Woolwich will always be close to my heart. I was born there. I got married there. I remember going shopping there as a kid, going to the cinema there as a teenager, passing through it countless times as an adult. The events yesterday were shocking, appalling. My thoughts are with everyone affected.
Woolwich feels in some way like a town of loss, a place that has suffered decline, misfortune and horror for many, many years. It once housed a royal dockyard, that closed. It was the proud home of the Royal Arsenal, until it was slowly wound down and eventually closed, taking away the area’s major industry and source of employment. On a more trivial level, it once had a football club, Woolwich Arsenal, who moved north and dropped the first part of its name.
And yet in recent years Woolwich has tried to move beyond this past, tried to arrest the decline. The town square has been reworked to be far more appealing that the alcoholics-and-rats magnet it once was. There is a new council centre with library. A new Tesco, which may have divided opinion but has brought in jobs. The buildings attacked and burnt down in the riots have been rebuilt. Woolwich even hosted Olympic and Paralympic events.

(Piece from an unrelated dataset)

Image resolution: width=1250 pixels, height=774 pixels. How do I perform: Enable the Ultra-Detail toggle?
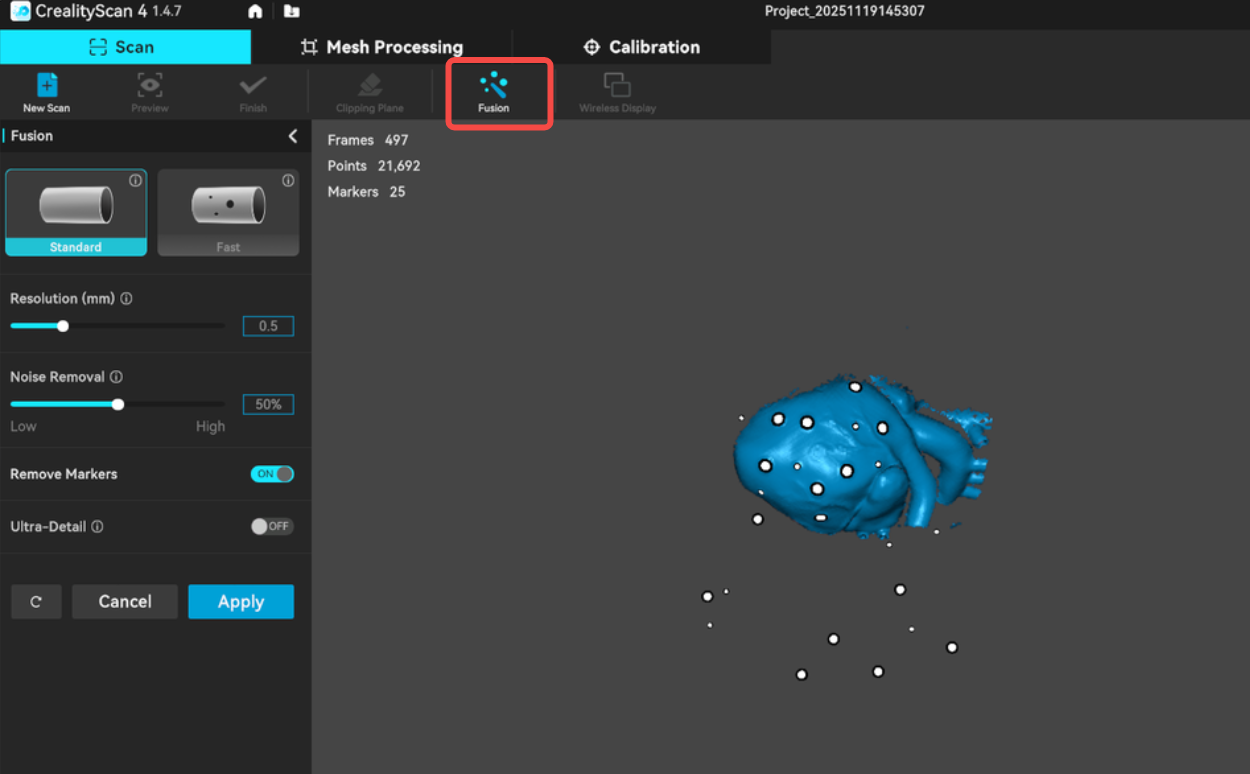tap(271, 526)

Yesterday’s events won’t stop that progress. There is clearly a determination in local government and amongst residents to make Woolwich a better place. Improved transport links and building projects and the like will help, but so will the mentality of people. Watching the footage yesterday I was struck by the women protecting the dead soldier’s body, those who were literally standing up to the murderers. These are the true Woolwich people, not the English Defence League idiots who took this as an excuse to get drunk and start fights with the police, the very same police who had protected us in the first place.
“Years ago I used to think it was possible for a novelist to alter the inner life of the culture. Now bomb-makers and gunmen have taken that territory. They make raids on human consciousness. What writers used to do before we were all incorporated.”

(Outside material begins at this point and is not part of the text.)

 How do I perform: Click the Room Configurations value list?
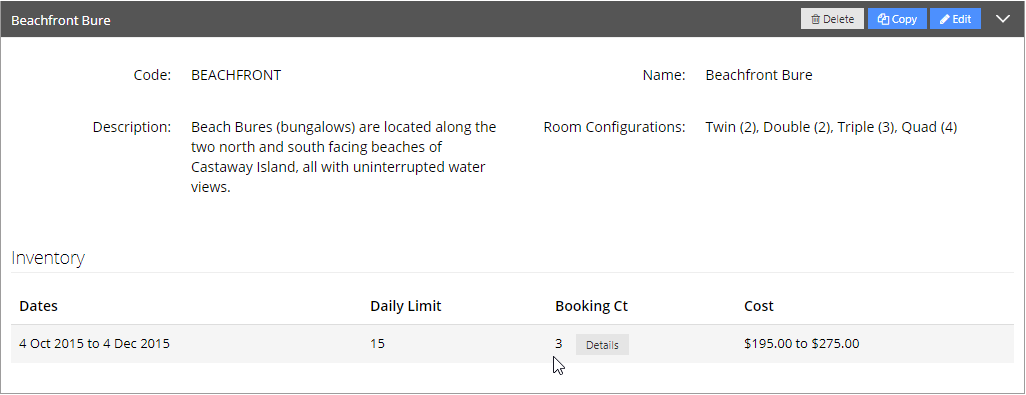tap(831, 127)
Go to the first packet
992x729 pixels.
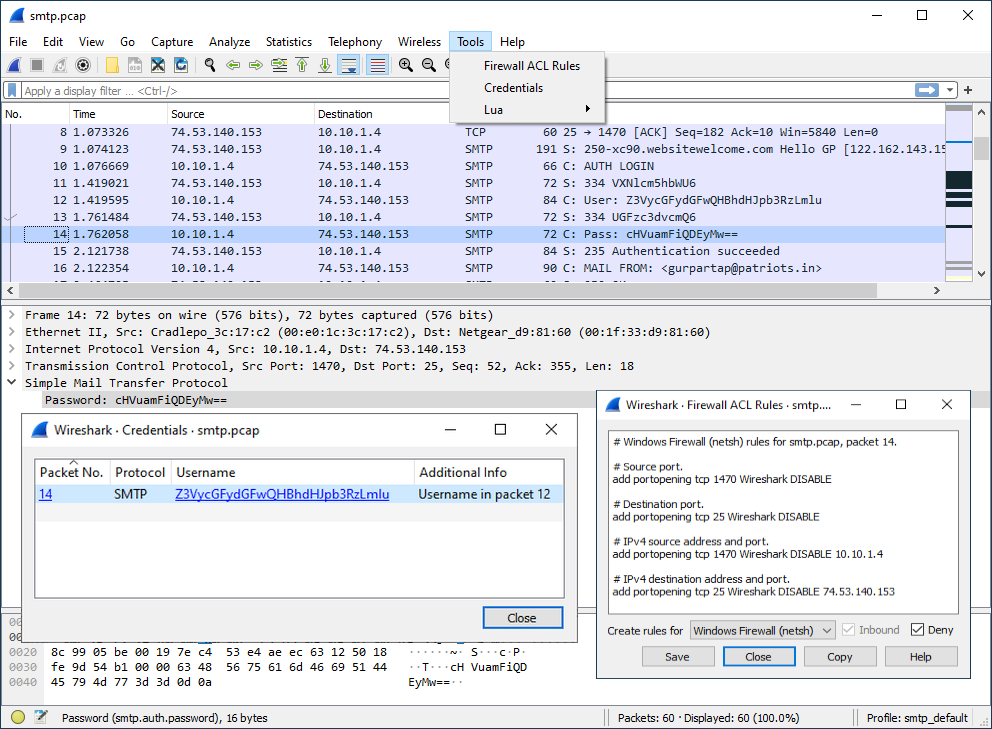[303, 65]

“They were oblivious to anything; they were more worried about having their photo taken, running up and down the road. They had no intention of running off or leaving or anything.”
I feel wary of breaking down such a tragic and horrific incident into an argument around semantics. However, it does feel that politicians and the media have been reasonably quick to label the event as an act of terrorism, when other recent events with different demographics have not been considered as such. This was a complicated act. Simplifying it feels dangerous.
Perhaps it was terrorism, and perhaps that will become clearer in the coming days. There are certainly some hallmarks. Perhaps if we look at the definition: “the use of violence and threats to intimidate or coerce, especially for political purposes” then we can make a strong case. The attackers were using rhetoric that, it could be argued, was influenced the rhetoric of al-Qaeda. The fact that the attackers remained at the scene and not only conversed with those around them but actively encouraged those passersby to film them suggests a broader objective. They wanted to be seen. They wanted their message heard.
Yet I’m not sure how helpful it is at this point to speculate over how this happened and why. This was a complex act – a frenzied attack followed by a strangely near-calm and composed argument. If we try to reduce this event to buzzwords and scapegoats we will only stoke the fires of the EDLs and Mosque-burners in this country. If we try to simplify the motivations we won’t come any closer to understanding them, nor closer to tackling them so that events like this one do not happen again.
Maybe if we call this a terrorist act we give the perpetrators what they wanted. They will have willed themselves into the place they wanted to be, we will have given them that platform, that near-martyrdom.
The better we understand what is going on, the better we can combat it, by tackling the major issues and stopping this before it begins. Stirring up strong feelings at this stage may just perpetuate the cycle, may just radicalise the vulnerable and the easily led even more. I hope the press and politicians can deal with these events in an intelligent, sophisticated and humane way. That is how we can fight against the terrorists (or whoever they might be) on a day-to-day basis. This is also how we can fight the broader mistrust and prejudice in society. Hopefully. I don’t know.